Yes, that's a good way to start. Thinking about which numbers don't need to be tested is handy. For example, consider that three is a factor of 9. If you've already found that three is not a factor of the number in question, then you know that 9 isn't a factor, don't you?

Then there's the upper bound: do you need to examine every number up to n, or is there a smaller value? To explore this, try to find a value around which all of the factors of a number show symmetry - a number which marks the "multiplicative midpoint" of n. For addition, as an example, the midpoint is n/2: for any number less than n/2, there is exactly one number greater than n/2 which can be added to it to make n. There is a midpoint for multiplication as well, and it's fun to try to figure out where it is - once you find it, try to prove to yourself that it is the midpoint. This isn't a difficult exercise, but it requires a certain "aha" moment.

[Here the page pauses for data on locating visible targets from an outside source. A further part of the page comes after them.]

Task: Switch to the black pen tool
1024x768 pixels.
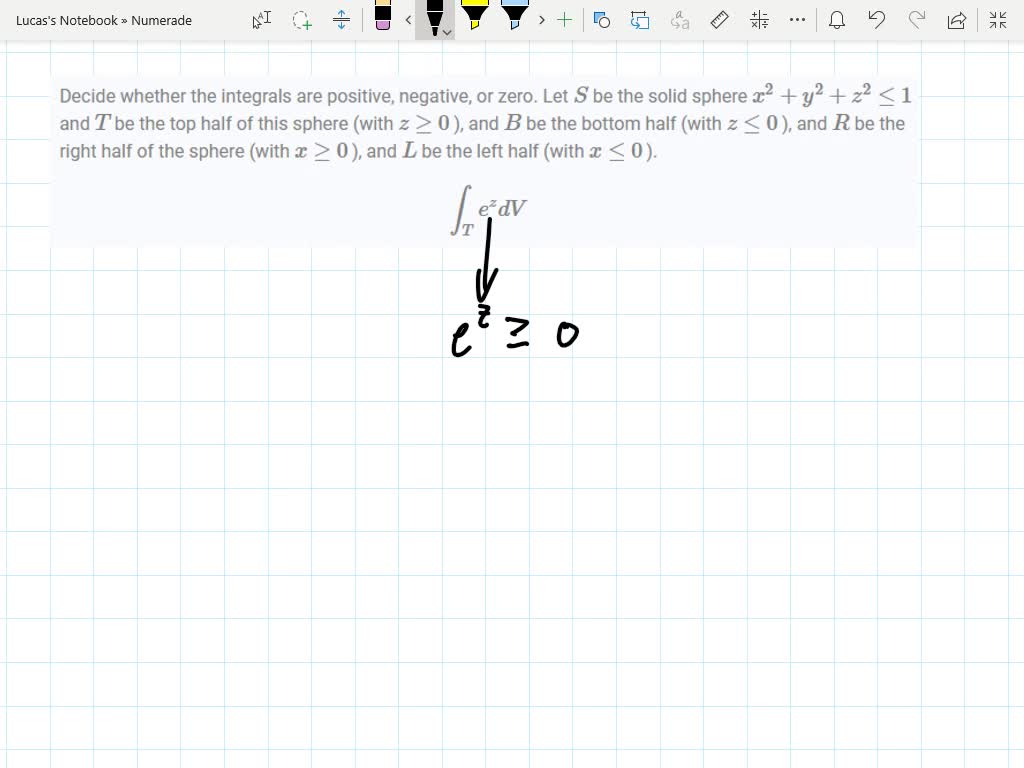Action: (434, 18)
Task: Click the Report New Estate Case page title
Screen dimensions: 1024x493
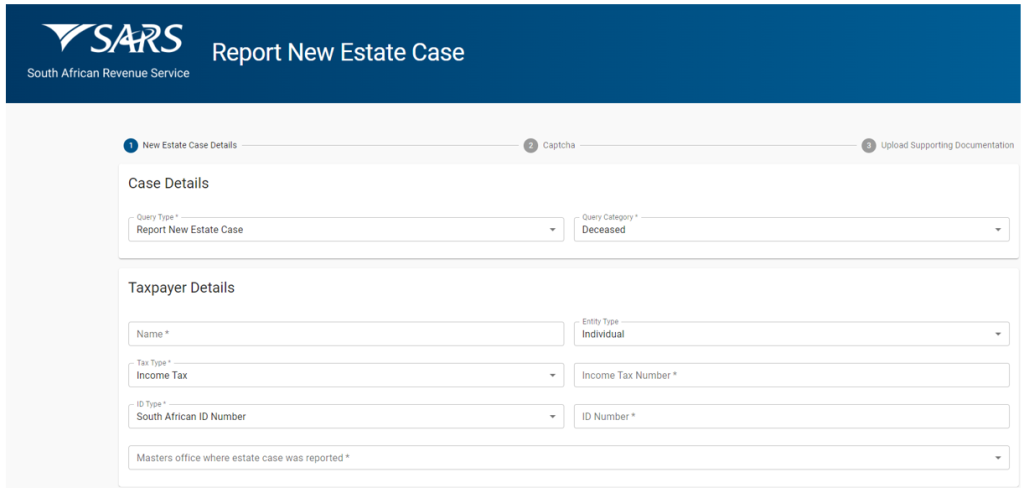Action: click(338, 52)
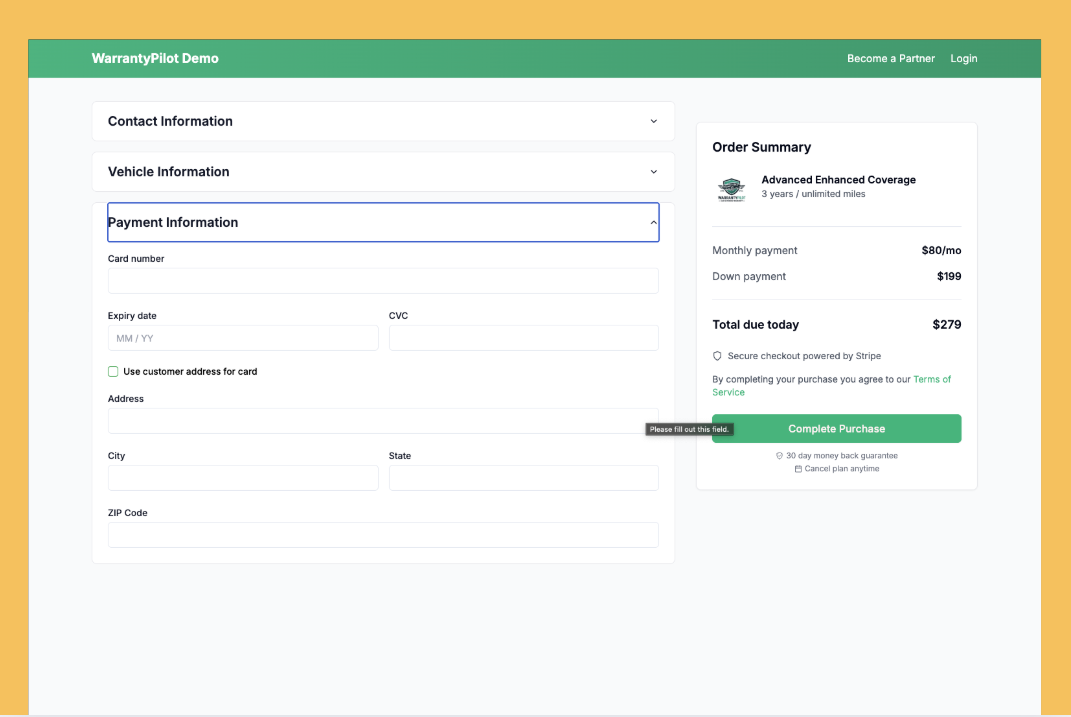Select the ZIP Code input field
This screenshot has width=1071, height=717.
(383, 535)
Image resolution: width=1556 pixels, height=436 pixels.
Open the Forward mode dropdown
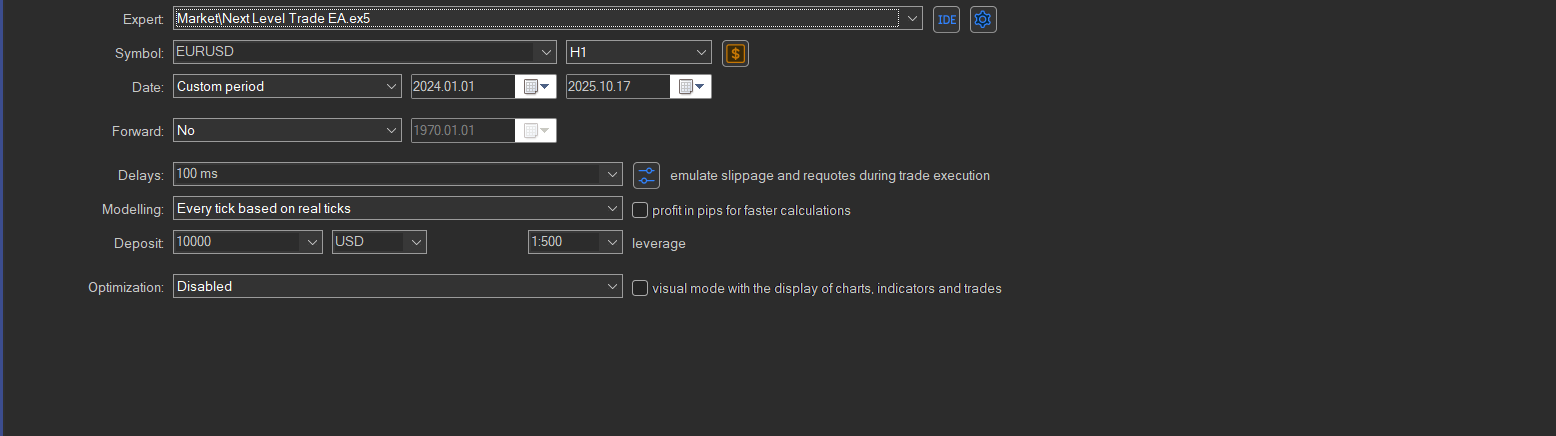391,131
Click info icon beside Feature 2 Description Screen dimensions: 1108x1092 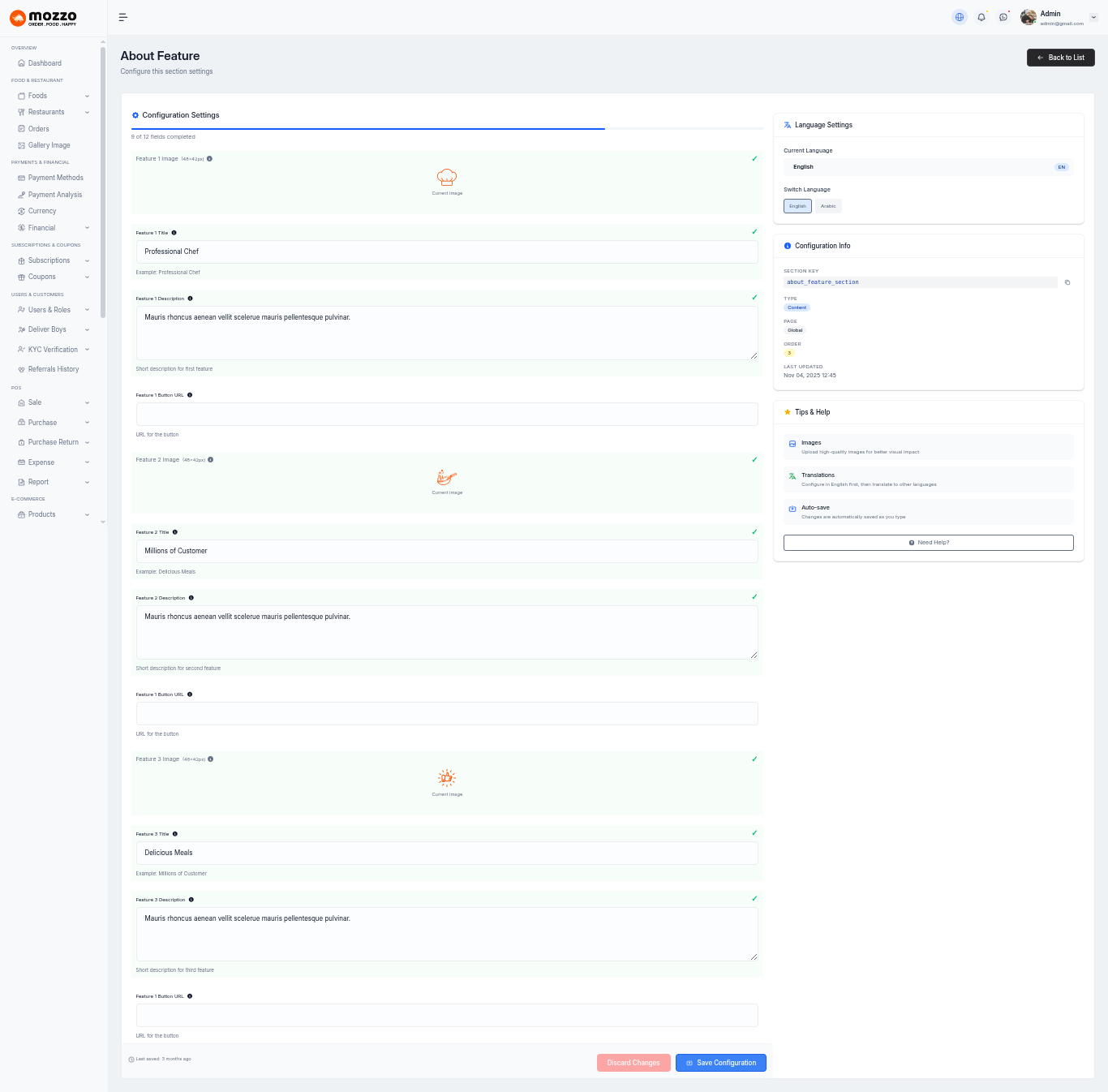[191, 598]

Well, since you are asking for which number so basically i need to take number from other method which is input by the user

jon.kiparsky, on 01 July 2011 - 02:18 PM, said:

Okay, then let's put aside the Sieve approach for the moment. Neither arrays or lists are needed, they just make one approach possible. Again: think about the problem, and how you want to solve it.

What are the particular problems you mentioned in your original post? You simply say you can't figure out the inner loop. What is it that you want to do, and what can't you figure out?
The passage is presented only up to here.